══ INPUT DATA

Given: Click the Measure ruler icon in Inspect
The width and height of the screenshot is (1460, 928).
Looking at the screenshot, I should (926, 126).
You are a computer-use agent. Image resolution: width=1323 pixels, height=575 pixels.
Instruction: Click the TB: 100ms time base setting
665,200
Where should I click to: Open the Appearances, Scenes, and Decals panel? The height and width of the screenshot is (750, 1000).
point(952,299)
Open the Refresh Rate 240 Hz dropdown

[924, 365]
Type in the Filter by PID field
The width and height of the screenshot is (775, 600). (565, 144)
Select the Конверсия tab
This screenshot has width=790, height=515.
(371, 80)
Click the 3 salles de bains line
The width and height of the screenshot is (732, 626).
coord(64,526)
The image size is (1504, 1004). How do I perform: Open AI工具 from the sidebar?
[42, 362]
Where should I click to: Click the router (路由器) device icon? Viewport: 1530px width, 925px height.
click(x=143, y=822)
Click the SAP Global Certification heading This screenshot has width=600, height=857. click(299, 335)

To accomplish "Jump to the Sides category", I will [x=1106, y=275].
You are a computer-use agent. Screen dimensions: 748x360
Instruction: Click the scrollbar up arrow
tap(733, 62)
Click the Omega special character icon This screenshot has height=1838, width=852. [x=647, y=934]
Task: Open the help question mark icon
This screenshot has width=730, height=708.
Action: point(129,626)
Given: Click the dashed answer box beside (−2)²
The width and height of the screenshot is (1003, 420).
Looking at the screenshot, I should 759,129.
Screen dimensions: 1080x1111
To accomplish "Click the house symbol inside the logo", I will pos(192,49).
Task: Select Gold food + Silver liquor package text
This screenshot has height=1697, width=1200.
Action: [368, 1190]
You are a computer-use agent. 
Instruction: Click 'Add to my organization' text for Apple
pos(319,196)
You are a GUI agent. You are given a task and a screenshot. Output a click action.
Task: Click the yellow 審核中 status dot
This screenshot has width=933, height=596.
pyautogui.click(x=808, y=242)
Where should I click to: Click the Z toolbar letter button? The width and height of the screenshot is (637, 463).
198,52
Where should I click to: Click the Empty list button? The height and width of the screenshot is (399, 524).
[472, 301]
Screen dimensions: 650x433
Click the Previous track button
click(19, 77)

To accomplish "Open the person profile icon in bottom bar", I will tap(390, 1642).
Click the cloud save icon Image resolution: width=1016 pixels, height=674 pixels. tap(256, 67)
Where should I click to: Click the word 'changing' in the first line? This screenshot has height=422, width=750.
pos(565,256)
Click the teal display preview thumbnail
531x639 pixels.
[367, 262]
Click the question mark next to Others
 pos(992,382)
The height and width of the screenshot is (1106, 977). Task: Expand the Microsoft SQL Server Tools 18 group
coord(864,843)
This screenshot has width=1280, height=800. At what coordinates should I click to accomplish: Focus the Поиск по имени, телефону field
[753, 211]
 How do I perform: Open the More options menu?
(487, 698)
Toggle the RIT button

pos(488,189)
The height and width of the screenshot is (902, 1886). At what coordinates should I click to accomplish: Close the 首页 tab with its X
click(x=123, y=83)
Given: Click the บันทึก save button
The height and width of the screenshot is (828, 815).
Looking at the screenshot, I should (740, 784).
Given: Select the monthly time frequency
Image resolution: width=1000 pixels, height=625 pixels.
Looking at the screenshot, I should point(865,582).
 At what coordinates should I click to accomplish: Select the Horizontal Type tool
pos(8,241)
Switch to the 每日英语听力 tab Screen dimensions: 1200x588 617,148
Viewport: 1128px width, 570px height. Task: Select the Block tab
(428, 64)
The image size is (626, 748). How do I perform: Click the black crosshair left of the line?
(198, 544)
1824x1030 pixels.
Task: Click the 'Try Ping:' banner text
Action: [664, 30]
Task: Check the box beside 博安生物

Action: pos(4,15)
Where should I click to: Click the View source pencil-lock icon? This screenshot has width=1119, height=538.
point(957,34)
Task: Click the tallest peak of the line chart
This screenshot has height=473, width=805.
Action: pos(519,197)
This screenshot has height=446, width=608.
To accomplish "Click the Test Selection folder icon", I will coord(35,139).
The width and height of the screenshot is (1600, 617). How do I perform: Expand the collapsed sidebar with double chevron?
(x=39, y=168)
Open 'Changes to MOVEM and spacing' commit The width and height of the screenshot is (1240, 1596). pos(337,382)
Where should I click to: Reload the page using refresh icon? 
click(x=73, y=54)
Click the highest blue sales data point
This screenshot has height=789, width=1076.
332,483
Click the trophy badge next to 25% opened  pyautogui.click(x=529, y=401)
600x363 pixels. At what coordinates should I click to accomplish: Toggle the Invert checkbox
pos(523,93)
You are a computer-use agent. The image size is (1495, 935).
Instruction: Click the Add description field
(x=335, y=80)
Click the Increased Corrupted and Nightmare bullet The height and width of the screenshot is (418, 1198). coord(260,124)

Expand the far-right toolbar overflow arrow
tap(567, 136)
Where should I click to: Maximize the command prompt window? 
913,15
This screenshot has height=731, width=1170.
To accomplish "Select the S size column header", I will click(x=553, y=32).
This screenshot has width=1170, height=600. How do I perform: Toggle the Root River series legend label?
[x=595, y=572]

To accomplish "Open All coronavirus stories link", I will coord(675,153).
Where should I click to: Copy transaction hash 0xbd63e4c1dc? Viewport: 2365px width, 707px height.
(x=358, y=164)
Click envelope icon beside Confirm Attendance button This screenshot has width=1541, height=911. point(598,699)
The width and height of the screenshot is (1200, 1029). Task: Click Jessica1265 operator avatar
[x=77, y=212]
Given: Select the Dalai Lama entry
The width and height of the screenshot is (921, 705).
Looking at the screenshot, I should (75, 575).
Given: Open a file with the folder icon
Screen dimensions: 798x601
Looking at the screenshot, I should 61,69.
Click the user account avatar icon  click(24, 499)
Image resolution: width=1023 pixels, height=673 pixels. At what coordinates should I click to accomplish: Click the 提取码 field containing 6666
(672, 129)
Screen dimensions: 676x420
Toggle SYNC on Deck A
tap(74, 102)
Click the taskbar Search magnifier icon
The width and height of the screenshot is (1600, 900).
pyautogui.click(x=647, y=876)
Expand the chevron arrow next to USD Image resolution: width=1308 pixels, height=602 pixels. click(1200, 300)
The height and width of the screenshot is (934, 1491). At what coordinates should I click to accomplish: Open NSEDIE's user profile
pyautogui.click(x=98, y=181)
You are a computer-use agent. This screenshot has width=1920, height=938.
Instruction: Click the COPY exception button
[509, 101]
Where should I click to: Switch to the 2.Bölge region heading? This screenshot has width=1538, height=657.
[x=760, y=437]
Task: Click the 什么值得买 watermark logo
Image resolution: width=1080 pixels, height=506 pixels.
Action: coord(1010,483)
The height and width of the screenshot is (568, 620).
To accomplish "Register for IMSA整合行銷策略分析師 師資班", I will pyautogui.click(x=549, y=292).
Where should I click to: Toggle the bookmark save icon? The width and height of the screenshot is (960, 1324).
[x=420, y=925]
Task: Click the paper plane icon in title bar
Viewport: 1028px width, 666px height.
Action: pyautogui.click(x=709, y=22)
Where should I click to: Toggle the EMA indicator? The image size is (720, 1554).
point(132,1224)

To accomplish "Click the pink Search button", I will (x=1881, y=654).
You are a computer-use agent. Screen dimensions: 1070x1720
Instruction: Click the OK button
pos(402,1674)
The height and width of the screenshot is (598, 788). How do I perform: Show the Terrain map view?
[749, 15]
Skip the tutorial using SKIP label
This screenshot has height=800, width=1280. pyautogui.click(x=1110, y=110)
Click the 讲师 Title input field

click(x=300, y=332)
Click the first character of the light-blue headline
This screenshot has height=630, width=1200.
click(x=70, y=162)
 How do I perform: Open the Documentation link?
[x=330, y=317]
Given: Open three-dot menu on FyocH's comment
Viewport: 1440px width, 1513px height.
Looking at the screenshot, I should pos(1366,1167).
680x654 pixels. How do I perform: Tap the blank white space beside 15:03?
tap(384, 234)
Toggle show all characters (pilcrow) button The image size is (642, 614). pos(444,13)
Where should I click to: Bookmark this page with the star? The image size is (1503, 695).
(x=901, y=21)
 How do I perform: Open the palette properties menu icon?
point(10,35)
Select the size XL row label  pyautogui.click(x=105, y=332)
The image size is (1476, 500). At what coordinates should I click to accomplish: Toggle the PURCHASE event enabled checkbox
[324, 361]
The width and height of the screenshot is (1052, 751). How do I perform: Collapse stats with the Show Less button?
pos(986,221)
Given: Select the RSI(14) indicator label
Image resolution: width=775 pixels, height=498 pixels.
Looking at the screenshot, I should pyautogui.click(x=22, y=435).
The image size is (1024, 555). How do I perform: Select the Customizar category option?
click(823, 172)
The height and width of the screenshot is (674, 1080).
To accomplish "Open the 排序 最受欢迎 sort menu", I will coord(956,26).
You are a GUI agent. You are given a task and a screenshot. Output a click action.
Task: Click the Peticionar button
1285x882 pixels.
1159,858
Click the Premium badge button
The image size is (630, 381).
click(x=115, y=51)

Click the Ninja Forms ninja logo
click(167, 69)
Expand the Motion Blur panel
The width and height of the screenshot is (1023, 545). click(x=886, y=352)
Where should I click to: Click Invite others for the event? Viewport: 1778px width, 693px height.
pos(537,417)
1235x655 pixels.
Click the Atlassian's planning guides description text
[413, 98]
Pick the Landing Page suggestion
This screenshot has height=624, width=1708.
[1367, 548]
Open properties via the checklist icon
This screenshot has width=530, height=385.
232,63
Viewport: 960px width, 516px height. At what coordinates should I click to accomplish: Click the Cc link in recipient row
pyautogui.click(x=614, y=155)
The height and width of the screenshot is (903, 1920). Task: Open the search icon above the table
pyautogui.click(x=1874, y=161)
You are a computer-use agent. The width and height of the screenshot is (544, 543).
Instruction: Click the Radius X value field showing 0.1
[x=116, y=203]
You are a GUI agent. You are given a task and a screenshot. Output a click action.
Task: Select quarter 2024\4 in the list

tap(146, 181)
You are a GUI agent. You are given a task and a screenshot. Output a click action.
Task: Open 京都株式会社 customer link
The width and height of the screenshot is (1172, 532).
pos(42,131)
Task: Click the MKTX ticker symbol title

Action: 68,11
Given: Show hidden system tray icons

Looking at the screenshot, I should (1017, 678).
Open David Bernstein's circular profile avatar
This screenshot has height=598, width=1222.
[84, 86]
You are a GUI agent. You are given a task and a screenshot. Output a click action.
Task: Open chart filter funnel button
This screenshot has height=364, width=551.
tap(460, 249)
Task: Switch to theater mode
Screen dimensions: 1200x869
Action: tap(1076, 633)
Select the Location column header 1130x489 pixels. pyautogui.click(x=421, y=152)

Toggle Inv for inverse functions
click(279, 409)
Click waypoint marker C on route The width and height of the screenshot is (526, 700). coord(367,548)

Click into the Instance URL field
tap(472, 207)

════

▸ **EXERCISE GOAL**:
Would you transcribe, unchanged, every line of the material from the one containing "This screenshot has height=624, width=1708." to the very end, including both, and nothing else?

▸ **EXERCISE RESPONSE**:
This screenshot has height=624, width=1708.
[1367, 548]
Open properties via the checklist icon
This screenshot has width=530, height=385.
232,63
Viewport: 960px width, 516px height. At what coordinates should I click to accomplish: Click the Cc link in recipient row
pyautogui.click(x=614, y=155)
The height and width of the screenshot is (903, 1920). Task: Open the search icon above the table
pyautogui.click(x=1874, y=161)
You are a computer-use agent. The width and height of the screenshot is (544, 543).
Instruction: Click the Radius X value field showing 0.1
[x=116, y=203]
You are a GUI agent. You are given a task and a screenshot. Output a click action.
Task: Select quarter 2024\4 in the list

tap(146, 181)
You are a GUI agent. You are given a task and a screenshot. Output a click action.
Task: Open 京都株式会社 customer link
The width and height of the screenshot is (1172, 532).
pos(42,131)
Task: Click the MKTX ticker symbol title

Action: 68,11
Given: Show hidden system tray icons

Looking at the screenshot, I should (1017, 678).
Open David Bernstein's circular profile avatar
This screenshot has height=598, width=1222.
[84, 86]
You are a GUI agent. You are given a task and a screenshot. Output a click action.
Task: Open chart filter funnel button
This screenshot has height=364, width=551.
tap(460, 249)
Task: Switch to theater mode
Screen dimensions: 1200x869
Action: tap(1076, 633)
Select the Location column header 1130x489 pixels. pyautogui.click(x=421, y=152)

Toggle Inv for inverse functions
click(279, 409)
Click waypoint marker C on route The width and height of the screenshot is (526, 700). coord(367,548)

Click into the Instance URL field
tap(472, 207)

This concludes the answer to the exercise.